### Task requirements:
Reproduce the entire forum post about the Silverdale Residential Care Home word for word, including its heading.

### Text passage:

....

# Silverdale Residential Care Home, Birkenhead



## ghostparty (Sep 25, 2011)

My boyfriend and I decided to go into this abandoned nursing home after seeing from our flat's window that the back door was ajar. From the little I've found by Googling it seems that it was closed as recently as a year ago, presumedly because they couldn't finance it anymore. There are so, so many things left inside though, including a lot of personal effects. I'm pretty curious as to why everybody turfed out in such a hurry and why it wasn't cleared properly etc.

The inside is very damp and moldy but there's no signs of vandalism asides from a large quantity of the sinks having been torn off of the walls and smashed. I think this was maybe the work of people stealing scrap metal, but I'm not sure. As I just mentioned, it's pretty much full of stuff. A lot of the bedrooms have been cleared out (with the exception of there being lots of packs of adult nappies in all of the wardrobes, so sad) but downstairs there's all sorts lying around - televisions, Christmas decorations, bookcases full of books, a bingo set, a bureau full of glasses and ornaments and such. Unfortunately I didn't get any pictures of these bits and pieces because there was no light and I didn't want to move the curtains.

....

### Record set:
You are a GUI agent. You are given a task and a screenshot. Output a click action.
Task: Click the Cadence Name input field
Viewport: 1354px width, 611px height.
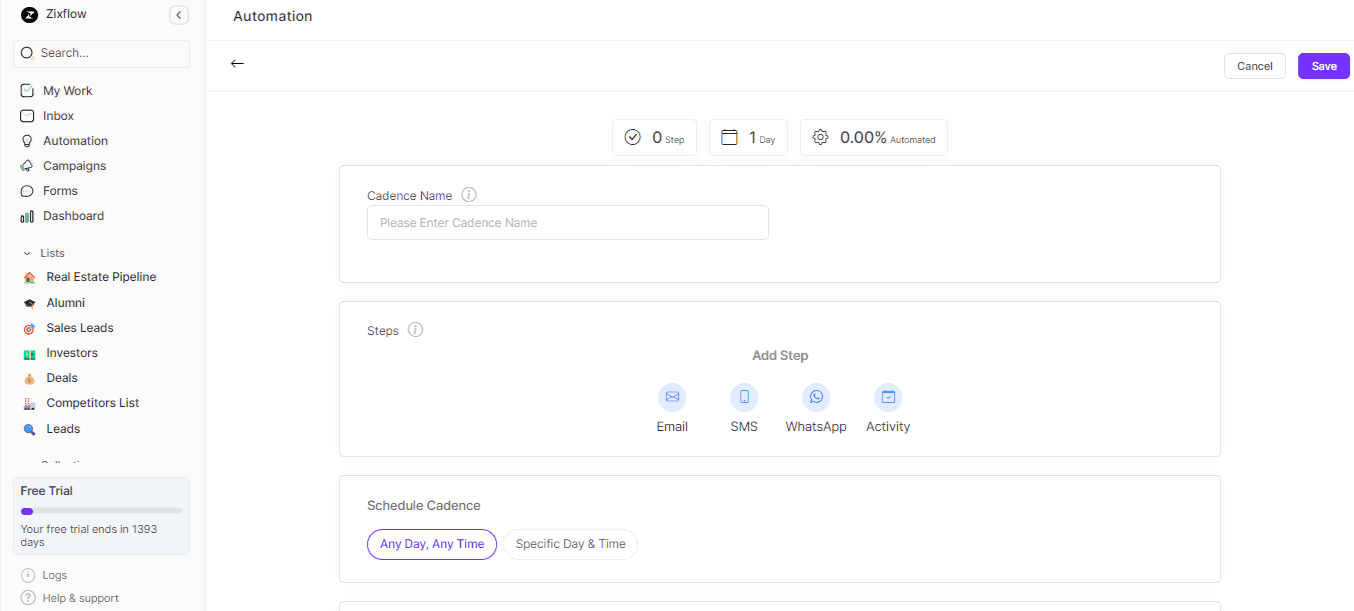(567, 223)
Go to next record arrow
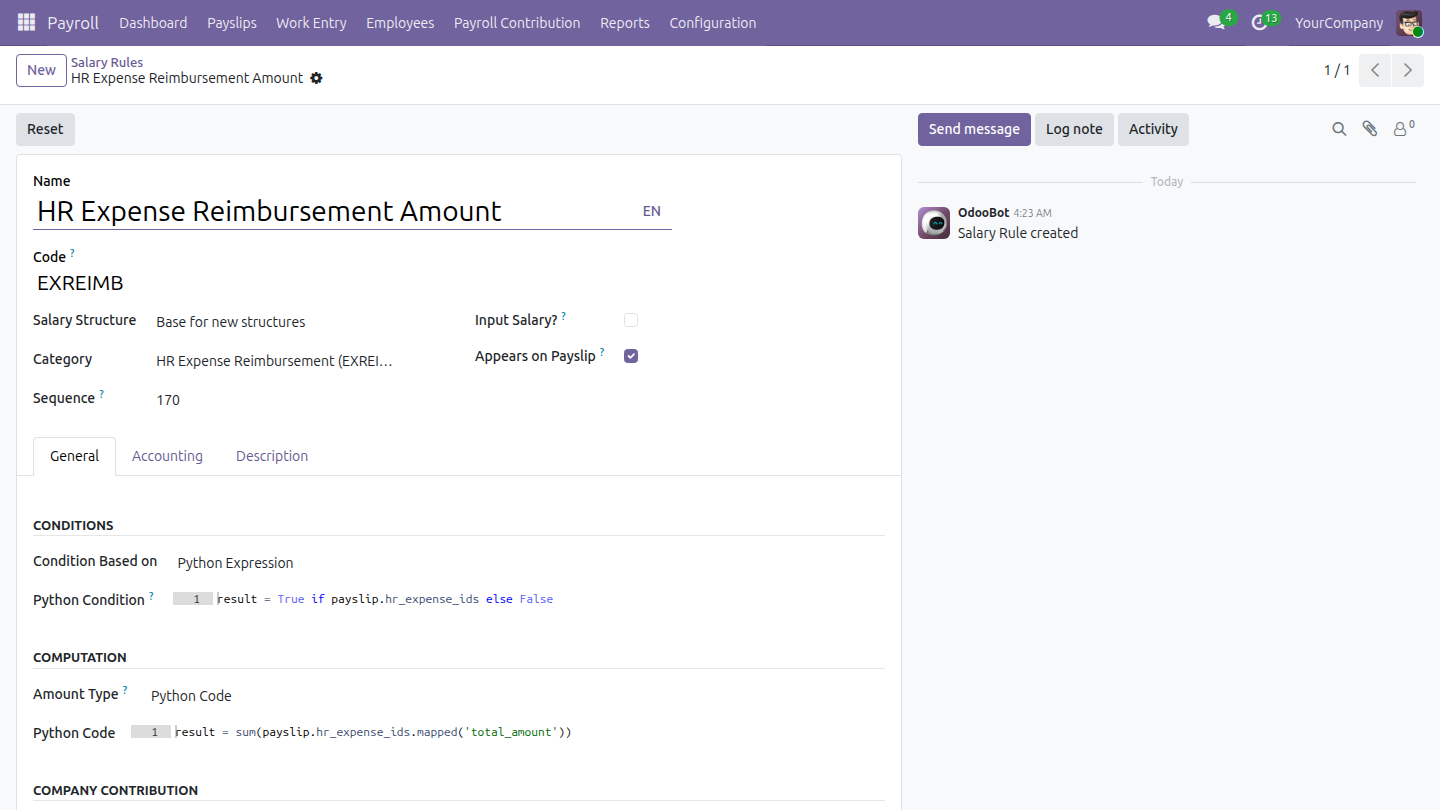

....

### Result:
# Silverdale Residential Care Home, Birkenhead



## ghostparty (Sep 25, 2011)

My boyfriend and I decided to go into this abandoned nursing home after seeing from our flat's window that the back door was ajar. From the little I've found by Googling it seems that it was closed as recently as a year ago, presumedly because they couldn't finance it anymore. There are so, so many things left inside though, including a lot of personal effects. I'm pretty curious as to why everybody turfed out in such a hurry and why it wasn't cleared properly etc.

The inside is very damp and moldy but there's no signs of vandalism asides from a large quantity of the sinks having been torn off of the walls and smashed. I think this was maybe the work of people stealing scrap metal, but I'm not sure. As I just mentioned, it's pretty much full of stuff. A lot of the bedrooms have been cleared out (with the exception of there being lots of packs of adult nappies in all of the wardrobes, so sad) but downstairs there's all sorts lying around - televisions, Christmas decorations, bookcases full of books, a bingo set, a bureau full of glasses and ornaments and such. Unfortunately I didn't get any pictures of these bits and pieces because there was no light and I didn't want to move the curtains.